Neubau, Sanierung und Instandsetzung

Die in den späten 1980er bis 2000er Jahren sanierten Häusern haben in der Regel oft noch keine, von außen erkennbare Schadensbilder, bei regelmäßiger Pflege.

Doch wie sieht es unter der angestrichenen Schicht aus, welche Materialien wurden verwendet, um Hohlstellen auszufüllen?


Sollten hier Produkte wie:

1) Epoxidharze, bzw. 2-Komponentenkunststoffe,

2) PU - Schaum,

3) Zement,

oder vergleichbare Materialien zum Einsatz gekommen sein, dann ist hier akuter Sanierungsstau

zu erwarten, ist gleich zu setzen mit Handlungsbedarf des Eigentümers

 

Die Erklärung zur obigen Aussage ist wie folgt:


Der gravierende Nachteil besteht darin, dass eindringende Feuchtigkeit durch Regen o.ä. nicht wieder

aus dem Holz entweichen kann, da hier keine Offenporigheit mehr besteht, zusätzlich ist im Holz, bedingt durch seine hyghroskophische Eigenschaft, immer ein gewisser  % Feuchtigkeit vorhanden.
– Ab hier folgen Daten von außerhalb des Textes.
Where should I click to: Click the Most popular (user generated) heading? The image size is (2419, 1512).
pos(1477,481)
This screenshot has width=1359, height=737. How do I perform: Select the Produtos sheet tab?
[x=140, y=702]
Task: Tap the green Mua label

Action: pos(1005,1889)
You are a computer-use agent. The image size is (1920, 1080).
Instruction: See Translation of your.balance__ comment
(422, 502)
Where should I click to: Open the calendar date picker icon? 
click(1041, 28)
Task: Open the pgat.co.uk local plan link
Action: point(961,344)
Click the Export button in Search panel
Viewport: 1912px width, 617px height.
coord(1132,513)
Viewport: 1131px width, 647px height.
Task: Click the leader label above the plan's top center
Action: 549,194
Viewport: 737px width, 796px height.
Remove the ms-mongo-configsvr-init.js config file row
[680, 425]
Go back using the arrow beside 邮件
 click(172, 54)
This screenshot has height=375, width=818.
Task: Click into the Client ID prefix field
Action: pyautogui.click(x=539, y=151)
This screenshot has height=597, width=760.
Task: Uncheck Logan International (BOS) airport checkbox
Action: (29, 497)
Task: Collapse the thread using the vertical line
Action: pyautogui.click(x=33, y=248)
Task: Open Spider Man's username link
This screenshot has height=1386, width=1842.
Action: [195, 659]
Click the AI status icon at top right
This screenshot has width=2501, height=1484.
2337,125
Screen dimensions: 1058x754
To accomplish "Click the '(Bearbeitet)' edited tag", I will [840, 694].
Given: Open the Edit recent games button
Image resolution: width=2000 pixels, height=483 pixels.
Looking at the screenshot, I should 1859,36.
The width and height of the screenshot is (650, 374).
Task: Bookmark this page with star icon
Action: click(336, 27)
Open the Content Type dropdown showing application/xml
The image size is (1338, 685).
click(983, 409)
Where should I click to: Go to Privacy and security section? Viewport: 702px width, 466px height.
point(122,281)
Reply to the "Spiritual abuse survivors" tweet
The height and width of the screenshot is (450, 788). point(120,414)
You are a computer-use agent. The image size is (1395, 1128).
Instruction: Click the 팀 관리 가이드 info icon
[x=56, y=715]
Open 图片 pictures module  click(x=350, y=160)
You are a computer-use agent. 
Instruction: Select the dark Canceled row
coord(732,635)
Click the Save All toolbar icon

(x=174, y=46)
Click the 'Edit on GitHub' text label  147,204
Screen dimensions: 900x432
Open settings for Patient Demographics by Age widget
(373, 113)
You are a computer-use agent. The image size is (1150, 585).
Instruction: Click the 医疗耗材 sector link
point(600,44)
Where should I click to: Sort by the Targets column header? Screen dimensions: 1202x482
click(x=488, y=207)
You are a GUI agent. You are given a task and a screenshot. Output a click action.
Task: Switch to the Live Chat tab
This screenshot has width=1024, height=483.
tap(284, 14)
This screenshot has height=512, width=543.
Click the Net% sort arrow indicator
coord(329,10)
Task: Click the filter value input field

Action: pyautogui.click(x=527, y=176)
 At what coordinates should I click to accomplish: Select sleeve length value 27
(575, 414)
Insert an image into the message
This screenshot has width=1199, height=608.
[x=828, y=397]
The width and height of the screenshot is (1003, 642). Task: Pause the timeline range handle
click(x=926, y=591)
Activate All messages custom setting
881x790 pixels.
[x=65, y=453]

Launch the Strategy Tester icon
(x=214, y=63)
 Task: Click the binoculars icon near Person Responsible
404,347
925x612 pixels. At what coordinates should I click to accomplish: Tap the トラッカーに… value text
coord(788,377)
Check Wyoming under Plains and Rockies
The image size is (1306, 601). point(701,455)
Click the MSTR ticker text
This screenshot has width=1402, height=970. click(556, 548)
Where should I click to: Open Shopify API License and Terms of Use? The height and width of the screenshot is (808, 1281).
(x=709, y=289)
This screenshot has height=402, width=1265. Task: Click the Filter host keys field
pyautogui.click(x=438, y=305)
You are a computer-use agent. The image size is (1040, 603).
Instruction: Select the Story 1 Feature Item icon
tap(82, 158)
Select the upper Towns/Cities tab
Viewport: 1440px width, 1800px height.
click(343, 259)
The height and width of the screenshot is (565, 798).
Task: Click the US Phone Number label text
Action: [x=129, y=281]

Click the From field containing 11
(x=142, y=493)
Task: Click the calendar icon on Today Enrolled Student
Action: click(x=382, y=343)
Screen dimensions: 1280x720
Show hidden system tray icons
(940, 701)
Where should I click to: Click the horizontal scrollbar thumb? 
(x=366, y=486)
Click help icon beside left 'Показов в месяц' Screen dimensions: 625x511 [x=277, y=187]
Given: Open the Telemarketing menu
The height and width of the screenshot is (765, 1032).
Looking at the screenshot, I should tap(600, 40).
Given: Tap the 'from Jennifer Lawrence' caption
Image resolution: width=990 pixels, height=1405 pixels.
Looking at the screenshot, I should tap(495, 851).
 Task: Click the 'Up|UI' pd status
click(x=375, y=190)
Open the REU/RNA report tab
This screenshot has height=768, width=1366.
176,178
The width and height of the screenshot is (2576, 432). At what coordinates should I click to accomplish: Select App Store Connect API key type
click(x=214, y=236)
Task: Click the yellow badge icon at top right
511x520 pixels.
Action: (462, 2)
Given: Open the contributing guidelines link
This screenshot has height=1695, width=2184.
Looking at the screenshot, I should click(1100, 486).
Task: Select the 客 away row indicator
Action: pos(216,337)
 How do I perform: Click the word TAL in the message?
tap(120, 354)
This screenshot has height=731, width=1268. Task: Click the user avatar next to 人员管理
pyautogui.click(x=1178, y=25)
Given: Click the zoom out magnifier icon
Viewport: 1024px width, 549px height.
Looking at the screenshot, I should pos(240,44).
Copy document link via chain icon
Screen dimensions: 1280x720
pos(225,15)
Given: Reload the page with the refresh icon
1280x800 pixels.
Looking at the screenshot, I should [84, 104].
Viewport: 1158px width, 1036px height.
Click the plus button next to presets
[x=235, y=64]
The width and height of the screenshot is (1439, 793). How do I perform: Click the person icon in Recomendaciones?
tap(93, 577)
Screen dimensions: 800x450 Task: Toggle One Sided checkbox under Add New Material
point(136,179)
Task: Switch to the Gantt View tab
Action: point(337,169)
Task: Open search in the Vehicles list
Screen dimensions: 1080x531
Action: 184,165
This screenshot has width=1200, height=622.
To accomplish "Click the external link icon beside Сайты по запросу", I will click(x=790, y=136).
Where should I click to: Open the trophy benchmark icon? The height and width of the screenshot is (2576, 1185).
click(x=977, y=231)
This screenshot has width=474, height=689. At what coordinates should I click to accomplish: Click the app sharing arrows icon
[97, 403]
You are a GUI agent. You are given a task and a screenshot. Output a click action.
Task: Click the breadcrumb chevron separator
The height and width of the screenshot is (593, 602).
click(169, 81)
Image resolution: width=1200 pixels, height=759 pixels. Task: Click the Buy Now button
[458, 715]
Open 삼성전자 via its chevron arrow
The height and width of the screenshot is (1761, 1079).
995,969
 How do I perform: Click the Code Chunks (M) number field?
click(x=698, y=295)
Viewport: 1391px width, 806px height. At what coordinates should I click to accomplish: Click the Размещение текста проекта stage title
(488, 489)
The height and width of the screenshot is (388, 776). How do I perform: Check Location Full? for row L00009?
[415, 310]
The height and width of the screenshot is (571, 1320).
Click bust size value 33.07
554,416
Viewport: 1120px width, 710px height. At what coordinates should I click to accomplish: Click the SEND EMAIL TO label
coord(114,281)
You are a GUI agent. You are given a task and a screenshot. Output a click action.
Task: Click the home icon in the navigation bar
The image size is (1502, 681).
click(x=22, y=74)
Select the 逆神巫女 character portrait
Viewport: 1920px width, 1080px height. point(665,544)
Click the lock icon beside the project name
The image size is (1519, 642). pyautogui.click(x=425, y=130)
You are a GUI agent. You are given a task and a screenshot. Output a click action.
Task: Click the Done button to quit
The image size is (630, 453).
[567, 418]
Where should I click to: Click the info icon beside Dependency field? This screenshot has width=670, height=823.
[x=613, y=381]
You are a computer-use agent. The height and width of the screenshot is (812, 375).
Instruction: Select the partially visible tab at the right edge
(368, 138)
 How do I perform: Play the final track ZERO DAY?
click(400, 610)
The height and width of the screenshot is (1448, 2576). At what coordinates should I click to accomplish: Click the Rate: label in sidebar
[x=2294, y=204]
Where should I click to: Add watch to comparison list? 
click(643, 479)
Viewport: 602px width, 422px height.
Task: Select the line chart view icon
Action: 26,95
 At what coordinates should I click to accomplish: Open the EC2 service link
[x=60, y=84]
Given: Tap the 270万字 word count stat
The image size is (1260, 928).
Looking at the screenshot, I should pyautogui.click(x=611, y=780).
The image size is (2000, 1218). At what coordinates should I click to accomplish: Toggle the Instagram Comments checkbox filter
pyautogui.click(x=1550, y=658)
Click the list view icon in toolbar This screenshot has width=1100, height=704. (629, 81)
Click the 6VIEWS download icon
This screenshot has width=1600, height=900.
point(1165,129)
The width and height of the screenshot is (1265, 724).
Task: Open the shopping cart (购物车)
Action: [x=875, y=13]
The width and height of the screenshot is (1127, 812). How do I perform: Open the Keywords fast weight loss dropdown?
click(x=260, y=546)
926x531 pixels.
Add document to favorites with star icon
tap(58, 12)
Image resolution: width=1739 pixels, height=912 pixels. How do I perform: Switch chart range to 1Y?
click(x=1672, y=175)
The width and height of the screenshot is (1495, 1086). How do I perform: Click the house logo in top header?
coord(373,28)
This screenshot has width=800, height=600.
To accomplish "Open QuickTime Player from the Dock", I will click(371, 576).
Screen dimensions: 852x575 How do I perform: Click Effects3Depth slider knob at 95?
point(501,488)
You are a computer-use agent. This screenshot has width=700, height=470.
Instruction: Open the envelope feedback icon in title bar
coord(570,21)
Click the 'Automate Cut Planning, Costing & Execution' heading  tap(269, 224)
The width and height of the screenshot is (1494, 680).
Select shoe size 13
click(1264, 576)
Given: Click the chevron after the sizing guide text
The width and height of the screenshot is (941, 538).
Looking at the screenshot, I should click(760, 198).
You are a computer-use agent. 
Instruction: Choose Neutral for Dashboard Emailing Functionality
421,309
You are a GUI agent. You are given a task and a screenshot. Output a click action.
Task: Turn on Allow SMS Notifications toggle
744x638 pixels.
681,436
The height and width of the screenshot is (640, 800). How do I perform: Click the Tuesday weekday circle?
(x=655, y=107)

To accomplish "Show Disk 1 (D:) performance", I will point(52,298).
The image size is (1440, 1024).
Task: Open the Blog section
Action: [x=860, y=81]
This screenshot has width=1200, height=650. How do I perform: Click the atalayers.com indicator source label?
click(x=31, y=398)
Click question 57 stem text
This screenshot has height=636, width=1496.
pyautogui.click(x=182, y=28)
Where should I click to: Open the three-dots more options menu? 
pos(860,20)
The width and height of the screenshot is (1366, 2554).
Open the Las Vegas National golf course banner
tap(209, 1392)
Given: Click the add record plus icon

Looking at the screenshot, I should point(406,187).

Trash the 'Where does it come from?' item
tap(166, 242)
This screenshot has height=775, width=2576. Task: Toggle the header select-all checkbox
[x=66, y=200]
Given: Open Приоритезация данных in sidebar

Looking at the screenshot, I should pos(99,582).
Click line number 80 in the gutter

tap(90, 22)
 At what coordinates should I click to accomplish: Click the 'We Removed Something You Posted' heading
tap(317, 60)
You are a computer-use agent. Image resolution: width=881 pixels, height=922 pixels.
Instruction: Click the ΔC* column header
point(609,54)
Sollte hier keine Diffusion möglich sein, dann enstehen die bekannten Schadensbilder, beginnend mit Modder-/ Würfelfäule aus welcher sich die verschiedenen Holz zerstörenden Pilze entwickeln.

 

Im schlechtesten Fall sind ganze Balkenquerschnitte zerstört, bevor dies an der Oberfläche zu erkennen ist und der Reparatureinsatz geht weiter als nur Hölzer aufdoppeln, bis hin zur kompletten Balkenauswechselung.